- Born: 19 November 1863 Lehe, Bremerhaven, Free and Hanseatic City of Bremen
- Died: 3 April 1950 (aged 86) Lehe, Bremerhaven, Germany
- Known for: Zoology, Folkloristics, Heimatorschung

= Jan Bohls =

Jan (also: Johann) Friedrich Wilhelm Bohls (19 November 1863, Bremerhaven – 3 April 1950, Bremerhaven) was a German zoologist, independent scholar, folklorist and Heimatforscher.

== Life ==
Bohls was born in 1863 in Lehe, in the city of Bremerhaven, Germany, as the son of a farmer and lime kiln worker. He studied in the Rektorschule in Lehe and after in the Realgymnasium in Hildesheim. After finishing school, he studied botany, geology, paleontology and zoology, first at the University of Göttingen (where in 1884 he joined the Burschenschaft Holzminda), then intermittently at the Friedrich Wilhelm University of Berlin and the Ludwig-Maximilians-Universität München. After his return to the University of Göttingen, he did his doctorate under the advice of Ernst Ehlers. Afterwards, he became a private tutor for a family from Lehe living in Paraguay. There, he gathered linguistic information on indigenous peoples of the Gran Chaco and conducted zoological research, especially on ants, discovering several new species.

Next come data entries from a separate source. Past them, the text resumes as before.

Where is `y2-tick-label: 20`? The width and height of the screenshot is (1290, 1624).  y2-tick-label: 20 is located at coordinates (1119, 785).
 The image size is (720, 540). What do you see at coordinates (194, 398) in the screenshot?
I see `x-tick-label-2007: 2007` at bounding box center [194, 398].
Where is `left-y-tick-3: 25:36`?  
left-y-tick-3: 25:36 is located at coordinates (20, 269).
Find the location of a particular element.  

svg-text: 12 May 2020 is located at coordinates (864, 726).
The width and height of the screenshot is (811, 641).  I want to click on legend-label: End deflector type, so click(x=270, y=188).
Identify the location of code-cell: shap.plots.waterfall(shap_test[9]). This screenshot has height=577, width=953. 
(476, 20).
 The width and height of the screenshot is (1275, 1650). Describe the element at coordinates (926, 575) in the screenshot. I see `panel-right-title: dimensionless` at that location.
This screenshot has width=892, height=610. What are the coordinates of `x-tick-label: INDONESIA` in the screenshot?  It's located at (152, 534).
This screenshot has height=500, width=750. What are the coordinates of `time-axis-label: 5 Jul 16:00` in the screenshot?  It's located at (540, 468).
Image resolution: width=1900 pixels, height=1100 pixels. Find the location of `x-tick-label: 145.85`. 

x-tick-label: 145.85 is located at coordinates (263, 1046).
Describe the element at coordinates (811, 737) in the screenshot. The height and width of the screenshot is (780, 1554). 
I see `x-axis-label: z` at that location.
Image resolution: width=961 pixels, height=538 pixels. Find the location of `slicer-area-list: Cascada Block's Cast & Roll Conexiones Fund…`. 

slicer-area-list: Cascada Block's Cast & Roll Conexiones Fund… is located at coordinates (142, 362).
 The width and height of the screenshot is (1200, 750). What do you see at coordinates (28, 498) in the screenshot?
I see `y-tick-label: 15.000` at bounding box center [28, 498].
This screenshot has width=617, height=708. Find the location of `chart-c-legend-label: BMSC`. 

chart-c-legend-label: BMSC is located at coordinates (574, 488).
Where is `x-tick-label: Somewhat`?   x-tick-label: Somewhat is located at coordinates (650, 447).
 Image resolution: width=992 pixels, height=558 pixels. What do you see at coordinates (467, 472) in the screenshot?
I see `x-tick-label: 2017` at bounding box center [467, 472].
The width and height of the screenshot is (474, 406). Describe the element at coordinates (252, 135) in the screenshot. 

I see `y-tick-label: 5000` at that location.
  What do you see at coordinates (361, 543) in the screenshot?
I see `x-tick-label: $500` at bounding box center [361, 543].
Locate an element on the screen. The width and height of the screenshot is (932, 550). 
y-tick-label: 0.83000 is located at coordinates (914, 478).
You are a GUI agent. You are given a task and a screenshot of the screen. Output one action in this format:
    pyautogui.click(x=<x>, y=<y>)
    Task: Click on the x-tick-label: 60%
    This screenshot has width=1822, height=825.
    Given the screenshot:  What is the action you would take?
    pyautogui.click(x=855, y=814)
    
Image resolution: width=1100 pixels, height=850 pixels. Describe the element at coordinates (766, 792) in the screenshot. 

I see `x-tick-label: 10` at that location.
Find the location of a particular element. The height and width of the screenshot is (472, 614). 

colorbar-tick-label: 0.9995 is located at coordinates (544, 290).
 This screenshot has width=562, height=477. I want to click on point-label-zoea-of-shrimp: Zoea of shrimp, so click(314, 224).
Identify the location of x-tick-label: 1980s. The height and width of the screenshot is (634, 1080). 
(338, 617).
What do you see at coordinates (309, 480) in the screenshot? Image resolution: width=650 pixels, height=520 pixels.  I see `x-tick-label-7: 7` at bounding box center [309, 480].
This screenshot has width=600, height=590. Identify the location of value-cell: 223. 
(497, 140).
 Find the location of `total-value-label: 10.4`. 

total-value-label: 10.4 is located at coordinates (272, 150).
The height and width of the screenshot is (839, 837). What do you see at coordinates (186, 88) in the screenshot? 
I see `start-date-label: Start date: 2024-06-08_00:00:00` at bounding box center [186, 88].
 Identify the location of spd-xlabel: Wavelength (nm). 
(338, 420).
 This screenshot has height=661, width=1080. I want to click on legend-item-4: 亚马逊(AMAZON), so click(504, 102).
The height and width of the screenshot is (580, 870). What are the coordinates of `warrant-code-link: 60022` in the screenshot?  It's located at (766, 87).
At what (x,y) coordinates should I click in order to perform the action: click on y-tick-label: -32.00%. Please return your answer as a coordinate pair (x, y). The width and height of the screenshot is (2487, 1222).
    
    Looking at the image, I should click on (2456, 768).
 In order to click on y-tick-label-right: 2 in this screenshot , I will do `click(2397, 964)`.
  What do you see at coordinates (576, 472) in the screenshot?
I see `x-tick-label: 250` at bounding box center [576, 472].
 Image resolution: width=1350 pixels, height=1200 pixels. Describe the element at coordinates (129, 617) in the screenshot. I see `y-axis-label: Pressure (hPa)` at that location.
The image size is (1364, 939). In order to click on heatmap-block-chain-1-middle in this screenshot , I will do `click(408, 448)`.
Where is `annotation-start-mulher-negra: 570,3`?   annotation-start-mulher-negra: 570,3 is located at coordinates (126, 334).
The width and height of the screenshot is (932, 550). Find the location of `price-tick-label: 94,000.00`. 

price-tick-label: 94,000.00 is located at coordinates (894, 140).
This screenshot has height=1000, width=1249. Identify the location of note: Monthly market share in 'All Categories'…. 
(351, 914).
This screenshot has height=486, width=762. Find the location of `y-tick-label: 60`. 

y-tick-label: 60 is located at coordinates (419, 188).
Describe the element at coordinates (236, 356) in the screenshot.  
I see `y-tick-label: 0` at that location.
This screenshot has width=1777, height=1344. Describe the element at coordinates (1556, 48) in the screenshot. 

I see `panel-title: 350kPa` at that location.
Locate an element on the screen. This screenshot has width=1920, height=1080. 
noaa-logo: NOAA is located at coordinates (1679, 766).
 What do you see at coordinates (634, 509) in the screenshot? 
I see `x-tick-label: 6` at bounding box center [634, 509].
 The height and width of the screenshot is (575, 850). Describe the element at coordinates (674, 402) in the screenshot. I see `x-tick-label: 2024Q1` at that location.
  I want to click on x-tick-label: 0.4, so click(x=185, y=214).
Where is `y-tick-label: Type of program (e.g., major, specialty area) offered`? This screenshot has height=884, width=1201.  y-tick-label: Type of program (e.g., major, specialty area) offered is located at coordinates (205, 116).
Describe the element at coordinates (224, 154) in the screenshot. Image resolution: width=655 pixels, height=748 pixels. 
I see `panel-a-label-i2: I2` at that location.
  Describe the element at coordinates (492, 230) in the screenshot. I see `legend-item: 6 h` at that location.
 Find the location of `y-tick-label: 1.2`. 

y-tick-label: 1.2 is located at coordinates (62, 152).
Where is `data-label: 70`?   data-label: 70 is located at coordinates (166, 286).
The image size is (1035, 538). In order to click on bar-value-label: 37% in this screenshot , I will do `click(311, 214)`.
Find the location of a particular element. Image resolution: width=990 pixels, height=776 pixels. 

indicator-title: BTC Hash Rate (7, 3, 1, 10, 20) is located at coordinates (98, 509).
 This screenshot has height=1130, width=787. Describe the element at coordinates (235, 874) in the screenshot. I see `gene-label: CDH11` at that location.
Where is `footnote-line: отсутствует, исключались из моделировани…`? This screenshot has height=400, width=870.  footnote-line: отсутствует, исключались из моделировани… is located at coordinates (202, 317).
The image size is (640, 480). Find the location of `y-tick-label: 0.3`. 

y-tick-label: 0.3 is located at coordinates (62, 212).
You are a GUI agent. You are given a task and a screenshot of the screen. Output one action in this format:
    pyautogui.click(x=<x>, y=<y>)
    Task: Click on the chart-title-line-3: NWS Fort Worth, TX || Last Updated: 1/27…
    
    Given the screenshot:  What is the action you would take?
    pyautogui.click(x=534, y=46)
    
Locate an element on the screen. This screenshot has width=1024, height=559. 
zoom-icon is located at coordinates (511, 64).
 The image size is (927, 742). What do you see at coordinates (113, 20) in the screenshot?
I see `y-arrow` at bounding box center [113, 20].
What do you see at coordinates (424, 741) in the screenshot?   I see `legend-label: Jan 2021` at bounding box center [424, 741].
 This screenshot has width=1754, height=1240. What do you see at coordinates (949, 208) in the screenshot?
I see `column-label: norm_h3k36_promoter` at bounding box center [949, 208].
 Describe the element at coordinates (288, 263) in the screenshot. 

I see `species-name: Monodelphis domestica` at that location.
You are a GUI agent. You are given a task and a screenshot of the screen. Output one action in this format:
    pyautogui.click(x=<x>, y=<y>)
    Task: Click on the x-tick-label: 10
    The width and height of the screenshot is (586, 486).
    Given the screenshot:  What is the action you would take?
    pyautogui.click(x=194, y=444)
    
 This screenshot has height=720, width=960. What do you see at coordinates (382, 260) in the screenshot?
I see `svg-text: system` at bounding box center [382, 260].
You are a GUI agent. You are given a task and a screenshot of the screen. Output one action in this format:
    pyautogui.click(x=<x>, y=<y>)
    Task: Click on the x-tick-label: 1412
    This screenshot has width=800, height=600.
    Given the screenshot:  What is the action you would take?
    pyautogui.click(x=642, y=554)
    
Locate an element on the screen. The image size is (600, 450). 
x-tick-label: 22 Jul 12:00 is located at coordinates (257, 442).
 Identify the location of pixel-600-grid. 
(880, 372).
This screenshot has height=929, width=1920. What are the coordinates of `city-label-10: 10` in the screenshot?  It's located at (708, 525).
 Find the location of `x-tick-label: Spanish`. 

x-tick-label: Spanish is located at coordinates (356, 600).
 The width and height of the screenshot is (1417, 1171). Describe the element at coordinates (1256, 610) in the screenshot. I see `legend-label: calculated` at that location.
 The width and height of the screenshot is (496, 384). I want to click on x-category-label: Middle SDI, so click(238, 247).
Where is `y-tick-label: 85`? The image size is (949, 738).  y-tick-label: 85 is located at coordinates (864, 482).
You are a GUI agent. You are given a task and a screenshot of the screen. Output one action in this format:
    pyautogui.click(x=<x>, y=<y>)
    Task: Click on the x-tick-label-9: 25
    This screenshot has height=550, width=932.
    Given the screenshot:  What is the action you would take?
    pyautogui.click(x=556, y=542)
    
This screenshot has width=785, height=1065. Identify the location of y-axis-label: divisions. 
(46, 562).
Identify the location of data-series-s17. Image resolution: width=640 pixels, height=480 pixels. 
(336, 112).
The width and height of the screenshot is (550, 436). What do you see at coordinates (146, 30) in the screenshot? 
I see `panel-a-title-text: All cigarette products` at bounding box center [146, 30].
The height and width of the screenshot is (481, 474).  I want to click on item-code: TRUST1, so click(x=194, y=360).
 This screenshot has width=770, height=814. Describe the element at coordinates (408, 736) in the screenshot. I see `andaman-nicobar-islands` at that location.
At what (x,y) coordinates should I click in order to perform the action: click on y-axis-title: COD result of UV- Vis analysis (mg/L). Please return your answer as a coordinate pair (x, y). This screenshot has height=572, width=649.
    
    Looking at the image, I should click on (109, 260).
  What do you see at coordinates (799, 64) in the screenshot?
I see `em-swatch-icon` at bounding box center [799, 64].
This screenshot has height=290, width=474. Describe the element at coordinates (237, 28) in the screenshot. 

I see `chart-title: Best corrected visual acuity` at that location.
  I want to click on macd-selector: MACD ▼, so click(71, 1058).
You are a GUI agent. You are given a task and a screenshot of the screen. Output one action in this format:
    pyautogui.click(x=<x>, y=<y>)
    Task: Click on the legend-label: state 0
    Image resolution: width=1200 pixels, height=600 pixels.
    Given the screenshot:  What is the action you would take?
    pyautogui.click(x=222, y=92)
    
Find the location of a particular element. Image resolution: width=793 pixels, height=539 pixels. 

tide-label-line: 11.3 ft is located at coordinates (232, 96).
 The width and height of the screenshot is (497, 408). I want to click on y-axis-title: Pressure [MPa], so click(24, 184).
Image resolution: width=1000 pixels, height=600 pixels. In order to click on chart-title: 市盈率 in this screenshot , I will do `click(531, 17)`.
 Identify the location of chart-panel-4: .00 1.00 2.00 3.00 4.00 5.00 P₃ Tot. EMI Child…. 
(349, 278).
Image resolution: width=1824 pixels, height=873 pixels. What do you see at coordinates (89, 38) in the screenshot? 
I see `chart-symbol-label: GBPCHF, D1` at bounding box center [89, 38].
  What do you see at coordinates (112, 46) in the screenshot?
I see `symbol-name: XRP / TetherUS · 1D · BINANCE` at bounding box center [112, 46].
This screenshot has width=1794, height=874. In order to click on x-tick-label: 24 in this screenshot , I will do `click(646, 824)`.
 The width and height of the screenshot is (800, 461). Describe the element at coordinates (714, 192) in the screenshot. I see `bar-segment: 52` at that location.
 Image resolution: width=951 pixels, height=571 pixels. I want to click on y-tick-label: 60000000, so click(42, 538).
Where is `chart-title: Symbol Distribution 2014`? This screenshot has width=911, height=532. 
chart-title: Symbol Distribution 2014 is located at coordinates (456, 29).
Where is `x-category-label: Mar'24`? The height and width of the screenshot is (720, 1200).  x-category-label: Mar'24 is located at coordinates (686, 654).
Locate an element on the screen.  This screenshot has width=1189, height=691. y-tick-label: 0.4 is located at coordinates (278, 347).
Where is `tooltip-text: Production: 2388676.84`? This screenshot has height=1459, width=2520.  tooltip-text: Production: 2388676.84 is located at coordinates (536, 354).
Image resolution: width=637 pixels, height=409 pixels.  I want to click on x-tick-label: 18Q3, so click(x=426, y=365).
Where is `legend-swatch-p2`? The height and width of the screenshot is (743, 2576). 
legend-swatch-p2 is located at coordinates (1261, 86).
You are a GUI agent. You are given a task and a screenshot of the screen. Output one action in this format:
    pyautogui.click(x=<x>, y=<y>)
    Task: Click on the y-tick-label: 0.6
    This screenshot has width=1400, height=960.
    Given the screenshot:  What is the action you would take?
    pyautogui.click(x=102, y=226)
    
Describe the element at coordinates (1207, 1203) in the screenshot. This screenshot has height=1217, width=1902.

Bohls was a member of the Berlin Society for Anthropology, Ethnology, and Prehistory. After his return from South America, he became assistant at the Natural History Museum in Hamburg. In the mid 1890s, Bohls returned to his hometown, where he made acquaintance with the writer Hermann Allmers, who introduced him to the union of Männer vom Morgenstern. Together with Gustav von der Osten, he formed in 1898 a homeland association for the whole area between the mouths of the Elbe and Weser rivers. During this time, he also took an important role as a mediator in the beginnings of the German boat research.

Regarding the history of his homeland, Bohls made several discoveries. He examined an urn cemetery in Dingen near Wursten, where he excavated old Saxon vessels with Barbotine technique of Romanesque origin. In the Fickmühlen Forest, he uncovered a grave of the Stone Age. Bog body finds and an excavation of the gallows hill (Galgenberg) of Debstedt, which dates back to the Bronze Age, were other projects of his.

The finds of the homeland union of the Männer von Morgenstern were sold to the city of Geestemünde in 1902 and shown in the city's Morgenstern Museum from 1906 onwards. Bohls was the museum director until 1907. In order to make the accumulating findings available to the public, the Farmhaus Union of Lehe was founded in 1908 under the leadership of Bohls, creating the beginnings of the Speckenbüttel open-air museum, one of the oldest open-air museums in Germany. In 1909, the Geest House was inaugurated. Next to a mill, more and more buildings were built in the Speckenbüttel Park. In 1920, Bohls promoted the founding of the Lower German stage "Waterkant".